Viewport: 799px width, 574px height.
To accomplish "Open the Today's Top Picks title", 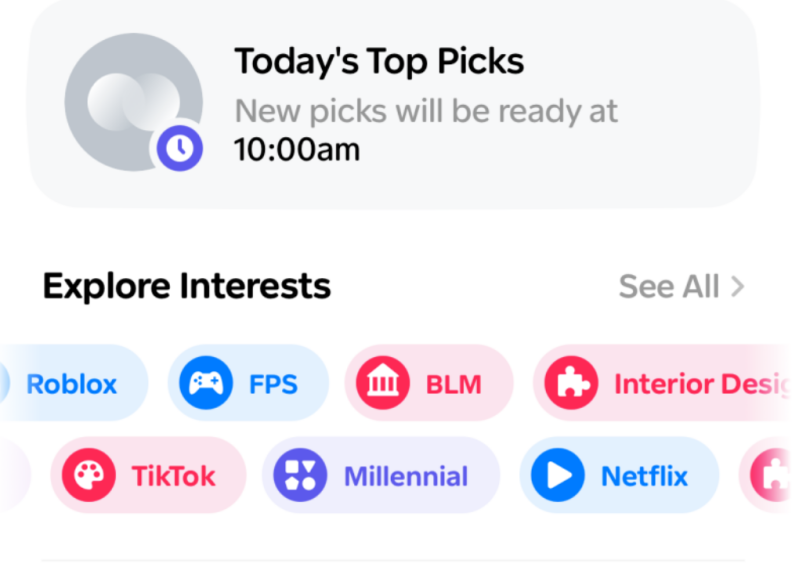I will [379, 62].
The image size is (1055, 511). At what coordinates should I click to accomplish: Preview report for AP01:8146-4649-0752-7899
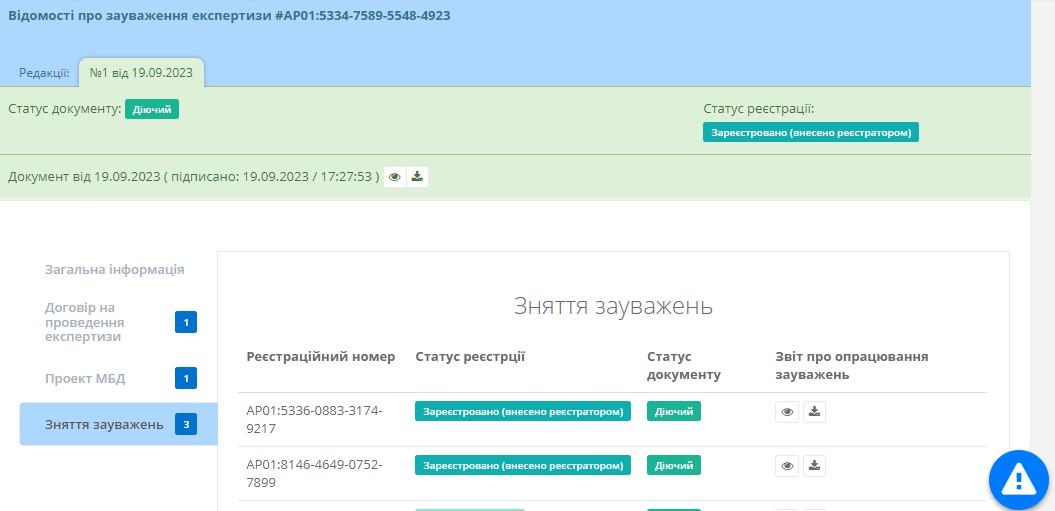tap(787, 465)
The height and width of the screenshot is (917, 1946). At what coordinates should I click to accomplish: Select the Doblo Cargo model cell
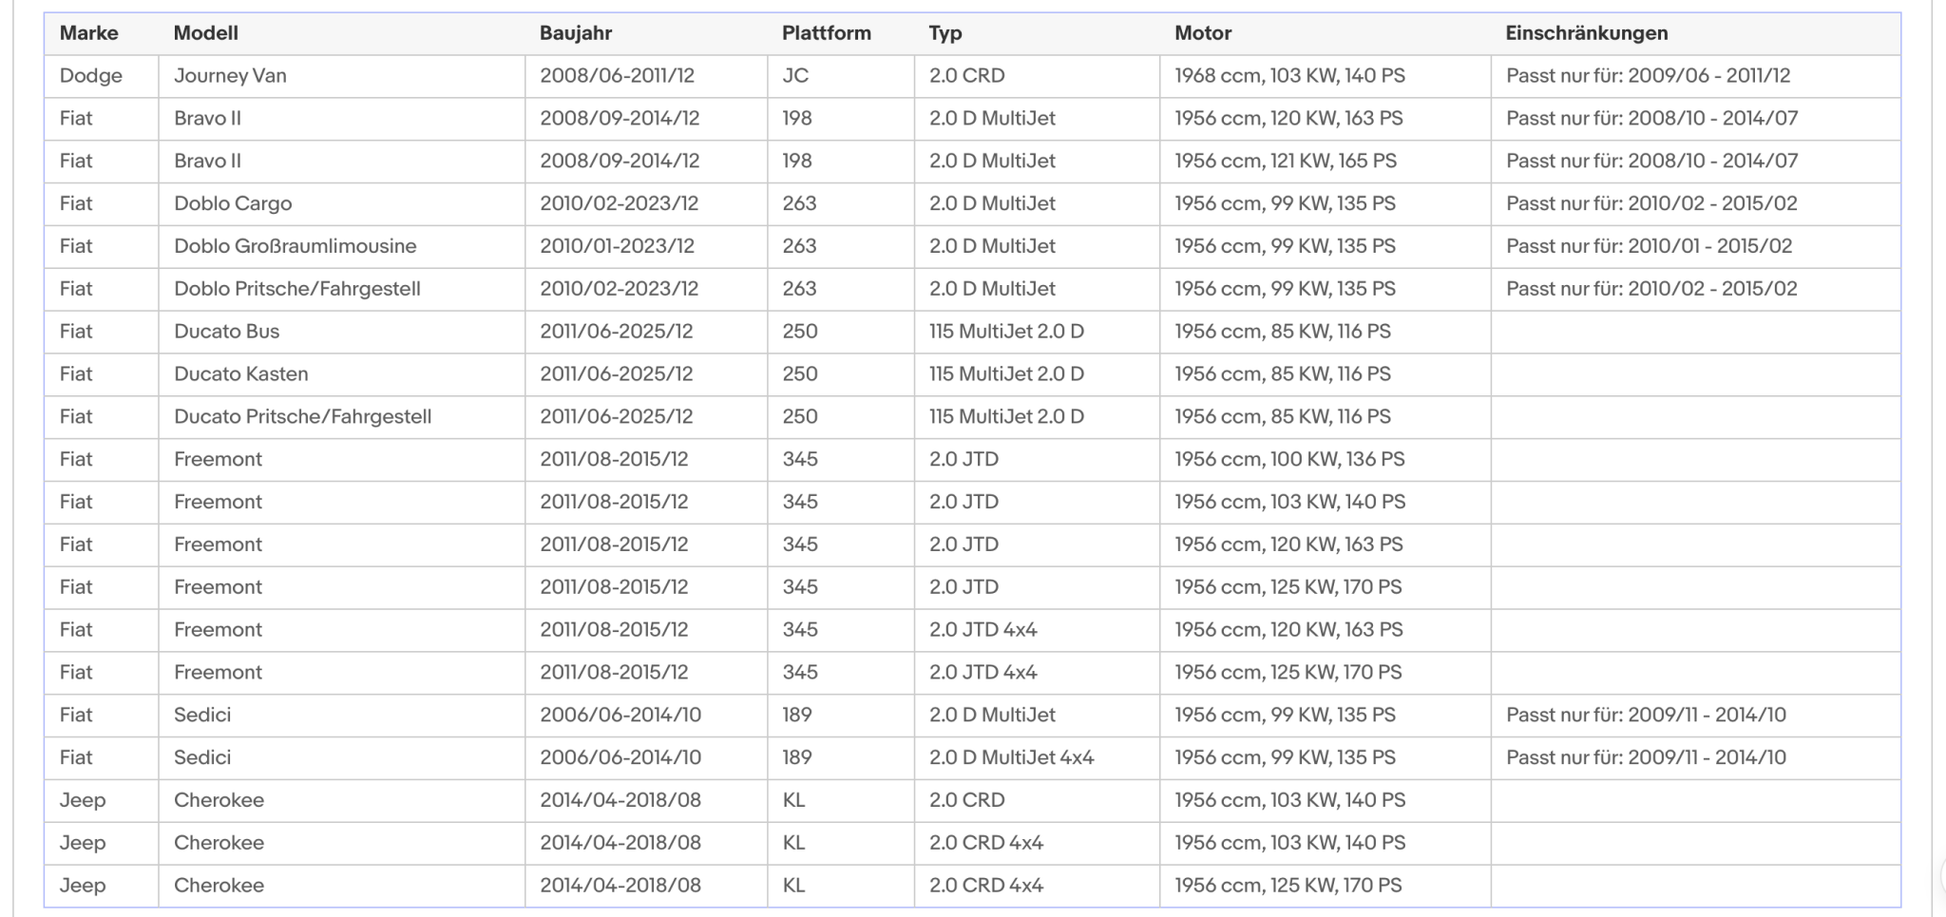342,204
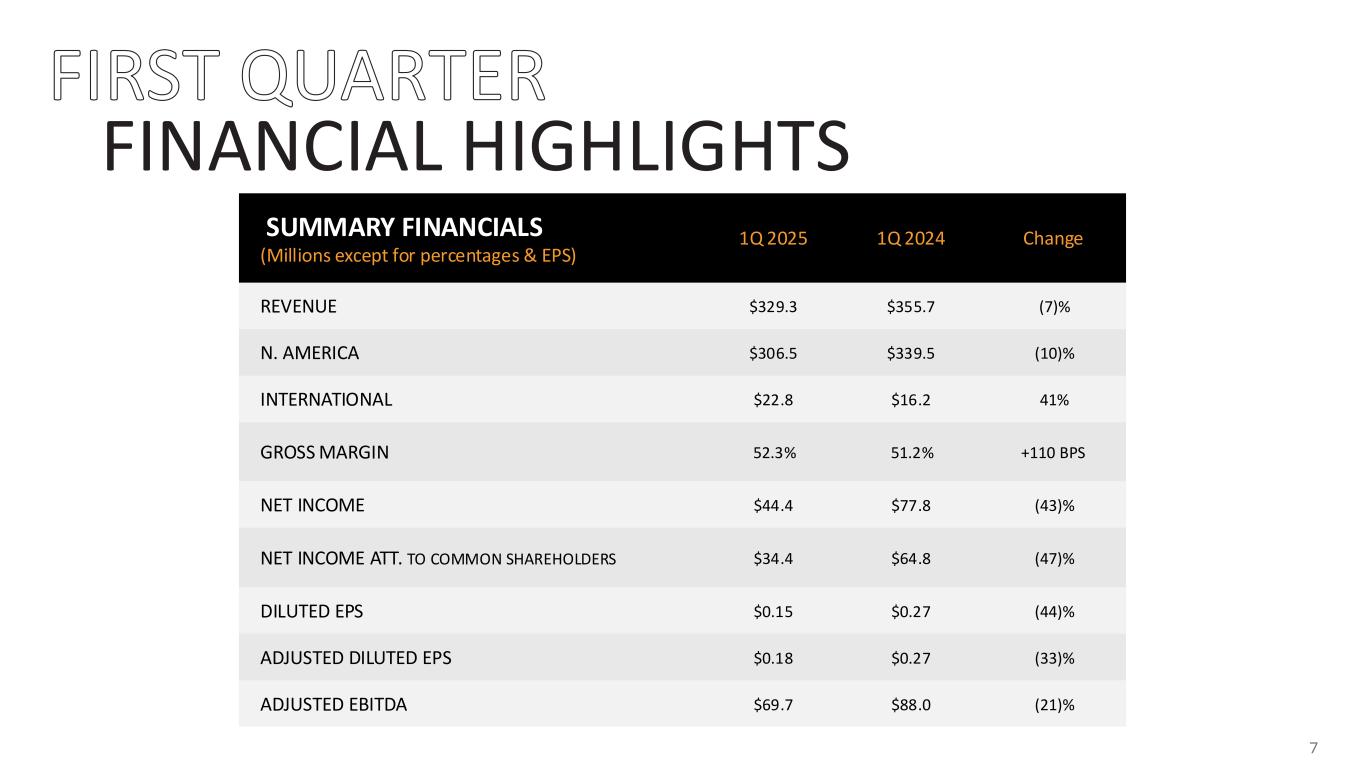
Task: Click NET INCOME ATT. TO COMMON SHAREHOLDERS label
Action: click(437, 558)
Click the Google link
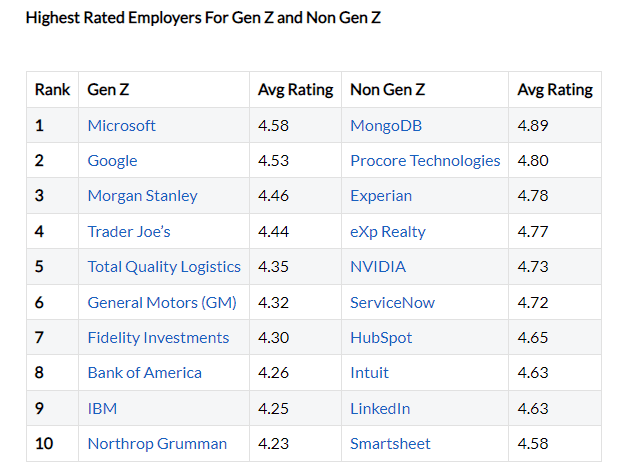 pyautogui.click(x=112, y=160)
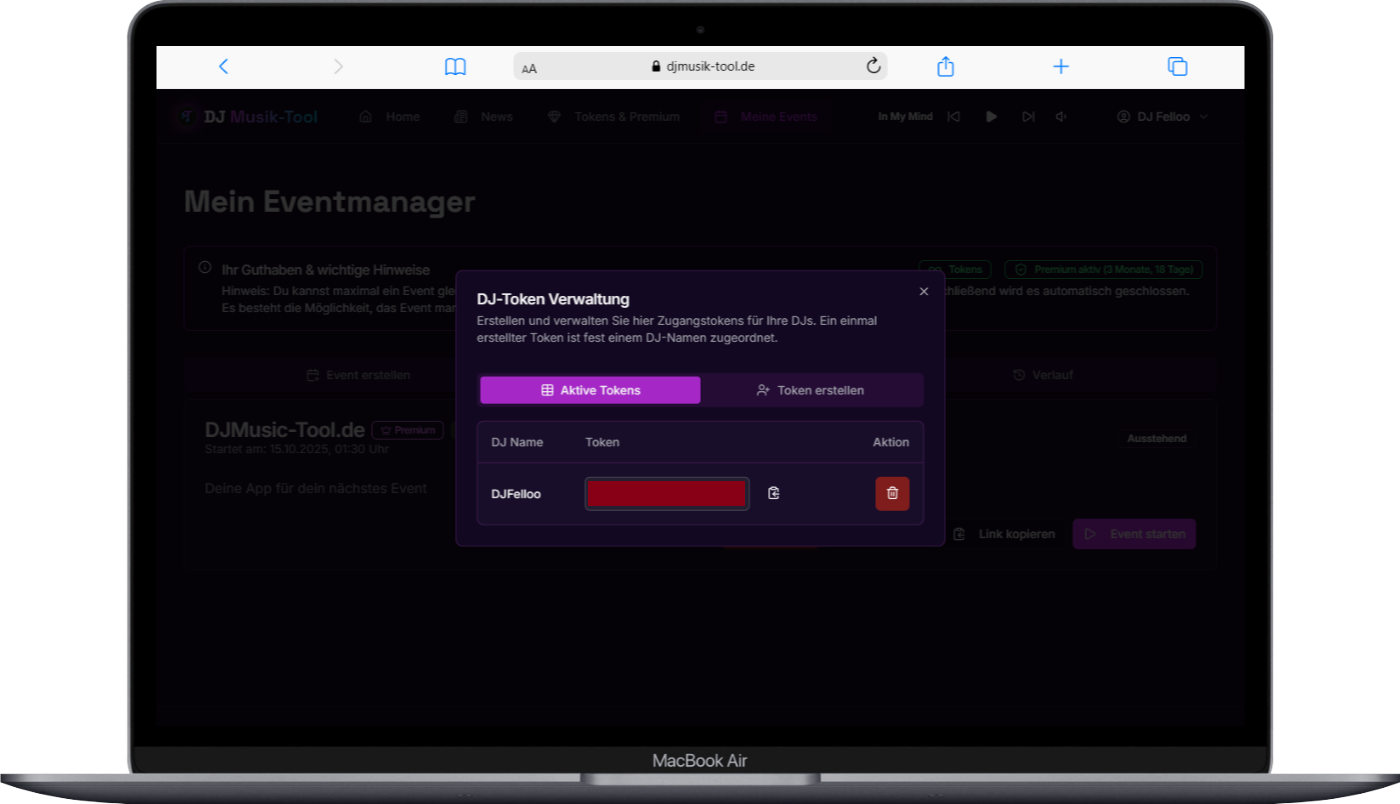
Task: Delete the DJFelloo token
Action: 892,493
■ ■ ■ ■ ■ ■ ■
No pictures belong in the copy; quote exactly the lines from the line containing "The height and" through the final line of the material, both ends included.

The height and width of the screenshot is (917, 1946). At what coordinates should I click to accomplish: Select the Doblo Cargo model cell
342,204
Task: Click NET INCOME ATT. TO COMMON SHAREHOLDERS label
Action: click(437, 558)
Click the Google link
 pyautogui.click(x=112, y=160)
Task: Delete the DJFelloo token
Action: 892,493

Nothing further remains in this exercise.